The adsorption profile of HA380 was 5–60 KDa ¹⁵ ; however, CK, with a molecular weight of 82 kDa, also decreased during the use of HA380 in this patient (Figure 1). Therefore, a higher adsorption profile of HA380 than previously assumed should be considered and verified, with particular attention to side effects, such as albumin and platelet depletion. We found that two 10h HA380 treatments decreased the patient’s platelet count from 121 × 10⁹/L to 102 × 10⁹/L (Table 2); however, little change was observed in the albumin levels, which was 27.4 g/L at the beginning of the first HA380 treatment and 27.2 g/L at the end of the second HA380 treatment (Table 2). However, the study of HA380 for sepsis revealed that no other adverse events such as thrombocytopenia and albumin reduction were observed. ¹⁶

He et al. ¹⁶ demonstrated that HA380 significantly reduced interleukin (IL)-6, IL-8, and IL-10 levels, thus considerably reducing the need for vasopressor medications. Although there was no cytokine trend in this patient, we found that with aggressive anti-infective agents, the patient’s vasopressor drug dosage was 1 µg/kg/min before starting the first HA380 treatment and 0.25 µg/kg/min at the end of the second HA380 treatment (Table 2). After HA380 (day 7 of hospitalization), the patient stopped having a fever. However, an animal study demonstrated that 4 h of HA380 hemosorbent therapy during sepsis resulted in an approximately 25%–35% decrease in vancomycin and gentamicin levels in patients. ¹⁷ Therefore, HA380 is considered a suitable treatment option for infection-induced RM; however, the timing of initiating HA380 therapy and how often to change the adsorbent device for maximizing patient benefit remain unclear.

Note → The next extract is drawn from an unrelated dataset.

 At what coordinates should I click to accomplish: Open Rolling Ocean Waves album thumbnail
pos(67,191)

The European national consensus, which states that initiation of HA therapy should be considered when Mb levels are elevated to >10,000 ng/mL, regardless of comorbid AKI (class I recommendation), recommends that adsorption devices should be changed every 8–12 h (class II recommendation) until Mb concentrations are <5000 ng/mL (class III recommendation). ¹⁸ However, sufficient evidence is lacking. Our patient started HA much later and stopped it much earlier; however, the patient’s renal function fully recovered after approximately 1 month. Therefore, in patients with RM, in addition to the Mb level, the time of initiation or cessation of HA should be assessed by considering the patient’s urine output, degree of control of the primary disease, and other factors. A randomized controlled trial is warranted to further confirm the occurrence of RM during HA treatment initiation and discontinuation.

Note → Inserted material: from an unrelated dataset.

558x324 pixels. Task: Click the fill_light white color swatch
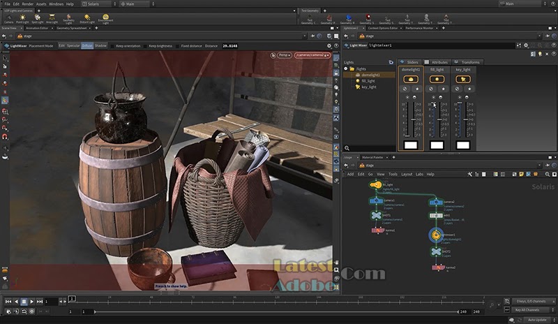tap(437, 145)
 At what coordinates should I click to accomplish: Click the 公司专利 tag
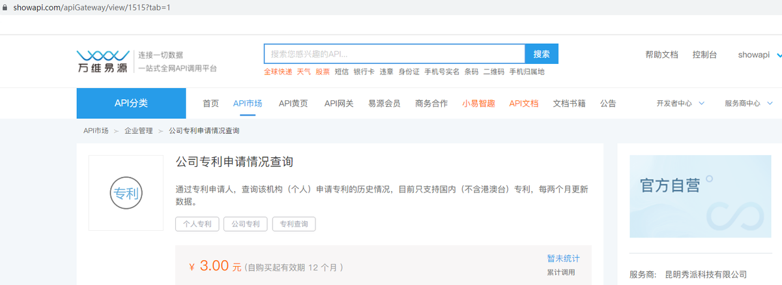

Finally, there are certain limitations of this case. First, due to the limitations of the myoglobin test on line in our hospital, we could not measure the exact value of the patient’s myoglobin at the time of admission. Second, the article included a single case; thus, further studies with larger sample sizes are warranted to validate our findings.

Conclusion

We successfully treated a patient with RM and AKI caused by E. coli infection and DKA. By actively and effectively treating the primary disease, CVVHDF plus HA not only lowered the patient’s Mb and CK levels but also reduced the patient’s vasopressor drug dosage, and the patient eventually exhibited complete renal function recovery.